Avital Gerstetter Avital Gerstetter: Jüdische Vorbeterin im Frauensalon
Wittenberg/MZ. - Aha, mag manche Anwesende beim Anblick von Avital Gerstetter denken: So sieht also die Kantorin einer jüdischen Gemeinde aus. Rassig, feminin, intellektuell. Der Blick aus großen Augen ist ernst, bisweilen provokant. In einem Nest aus blonden Locken thront eine Kippa, wie sie jüdische Männer tragen - als Zeichen der Achtung vor dem Allmächtigen. "Es steht aber nirgends geschrieben, dass Frauen das nicht dürfen", klärt Gerstetter auf.

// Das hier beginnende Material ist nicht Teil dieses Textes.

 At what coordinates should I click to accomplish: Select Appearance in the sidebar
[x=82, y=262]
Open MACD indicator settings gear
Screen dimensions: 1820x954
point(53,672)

Am Dienstag Abend ist die Berlinerin von der Spree an die Elbe gekommen. Sie ist zu Gast im Wittenberger Frauensalon, einer noch jungen Reihe, deren Mütter - Cornelia Dömer (Lutherzentrum), Christine Mähler (Israel-Koordinierungsbüro) und Katharina Doyé (Evangelische Akademie) - an die Tradition der Salongespräche des 18. Jahrhunderts anknüpfen wollen. Damals trafen in den Salons interessierte und interessante Menschen aufeinander. Im Prinzip ist das am Dienstag ähnlich.
Avital Gerstetter jedenfalls ist eine ebenso interessante wie spannende Persönlichkeit und im Angesicht der gut 20 Zuhörerinnen darum bemüht, die Rolle der Frau im Judentum plausibel zu machen.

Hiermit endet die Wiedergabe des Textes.